Promoters, enhancers, transcription terminators and polyadenylation
signals, which are able to be used in eukaryotes, are known. The
transformation vector may be a plant expression vector which may be
directly introduced into a plant cell by inserting the base
sequence of the gene, or may be introduced into a microorganism
causing infection in a plant. An exemplary example of the
transformation vector is a Ti-plasmid vector which may transfer a
part of the vector itself, that is, a T-region, when present in a
suitable host such as Agrobacterium tumefaciens, to a plant cell.

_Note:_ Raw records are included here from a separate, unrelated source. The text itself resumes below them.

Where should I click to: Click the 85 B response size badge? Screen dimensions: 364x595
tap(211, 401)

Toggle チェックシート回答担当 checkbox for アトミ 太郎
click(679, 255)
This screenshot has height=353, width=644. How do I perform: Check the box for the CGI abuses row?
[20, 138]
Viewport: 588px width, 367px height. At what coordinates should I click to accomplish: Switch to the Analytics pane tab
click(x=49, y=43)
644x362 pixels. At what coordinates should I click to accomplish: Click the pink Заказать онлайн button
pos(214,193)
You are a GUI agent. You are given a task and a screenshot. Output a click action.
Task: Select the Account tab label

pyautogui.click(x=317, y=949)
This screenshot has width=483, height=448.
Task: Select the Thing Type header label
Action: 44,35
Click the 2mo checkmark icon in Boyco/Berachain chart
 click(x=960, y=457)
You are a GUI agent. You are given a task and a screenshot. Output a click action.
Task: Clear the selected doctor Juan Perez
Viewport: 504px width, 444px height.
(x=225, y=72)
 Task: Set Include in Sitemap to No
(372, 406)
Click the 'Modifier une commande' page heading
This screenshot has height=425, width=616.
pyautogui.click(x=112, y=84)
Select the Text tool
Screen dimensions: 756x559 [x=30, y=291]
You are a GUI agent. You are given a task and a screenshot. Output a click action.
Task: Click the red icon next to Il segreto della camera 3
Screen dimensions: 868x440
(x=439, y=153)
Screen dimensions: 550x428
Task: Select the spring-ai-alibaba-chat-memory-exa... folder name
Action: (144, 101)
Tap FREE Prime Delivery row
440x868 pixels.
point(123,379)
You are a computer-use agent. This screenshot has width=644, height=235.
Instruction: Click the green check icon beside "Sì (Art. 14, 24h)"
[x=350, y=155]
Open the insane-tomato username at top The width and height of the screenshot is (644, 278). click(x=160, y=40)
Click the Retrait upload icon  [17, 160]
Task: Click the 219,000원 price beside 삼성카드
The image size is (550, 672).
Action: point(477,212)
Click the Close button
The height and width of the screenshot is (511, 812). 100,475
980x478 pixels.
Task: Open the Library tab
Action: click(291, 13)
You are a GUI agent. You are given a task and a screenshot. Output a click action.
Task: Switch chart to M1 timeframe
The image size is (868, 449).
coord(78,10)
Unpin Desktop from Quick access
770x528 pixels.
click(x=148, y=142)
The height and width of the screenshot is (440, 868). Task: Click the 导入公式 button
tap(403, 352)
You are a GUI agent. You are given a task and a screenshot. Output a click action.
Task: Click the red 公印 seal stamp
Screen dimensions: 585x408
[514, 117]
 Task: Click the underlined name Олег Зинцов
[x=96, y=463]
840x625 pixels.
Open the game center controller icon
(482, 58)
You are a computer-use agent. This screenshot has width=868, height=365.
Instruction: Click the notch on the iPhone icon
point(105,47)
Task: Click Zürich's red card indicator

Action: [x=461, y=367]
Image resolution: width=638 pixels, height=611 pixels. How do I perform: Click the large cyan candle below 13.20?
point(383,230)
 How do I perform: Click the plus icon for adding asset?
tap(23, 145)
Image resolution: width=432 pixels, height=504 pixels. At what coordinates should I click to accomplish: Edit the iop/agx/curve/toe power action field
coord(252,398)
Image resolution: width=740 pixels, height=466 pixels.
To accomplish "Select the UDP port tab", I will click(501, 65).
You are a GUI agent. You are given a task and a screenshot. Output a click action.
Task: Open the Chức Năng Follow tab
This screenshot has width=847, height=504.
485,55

There are various Agrobacterium strains, which can be used in such
manipulation, and are known in the art. Currently, different types
of Ti-plasmid vectors are used to transfer a hybrid DNA sequence to
a plant cell, or a protoplast capable of producing a new plant by
suitable insertion of hybrid DNA into a plant genome. A
particularly exemplary type of the Ti-plasmid vector is a binary
vector. A different vector suitable for introducing the DNA
according to the present invention into a plant host may be a viral
vector which may be derived from a double-stranded plant virus
(e.g., CaMV) and a single-stranded virus, a geminivirus, or the
like, such as an incomplete plant viral vector. The vector may be
advantageously used when it is difficult to suitably transform a
plant host. Preferably, the transformation vector may further
include a marker capable of identifying the expression of the gene
or selecting a transformant. The marker is a nucleic acid sequence
characterized by being conventionally selected by a chemical
method, and includes all genes that can differentiate transformed
cells from non-transformed cells. As a marker gene, a gene
exhibiting resistance against antibiotics such as kanamycin,
spectinomycin, etc. or a gene encoding .beta.-glucuronidase (GUS)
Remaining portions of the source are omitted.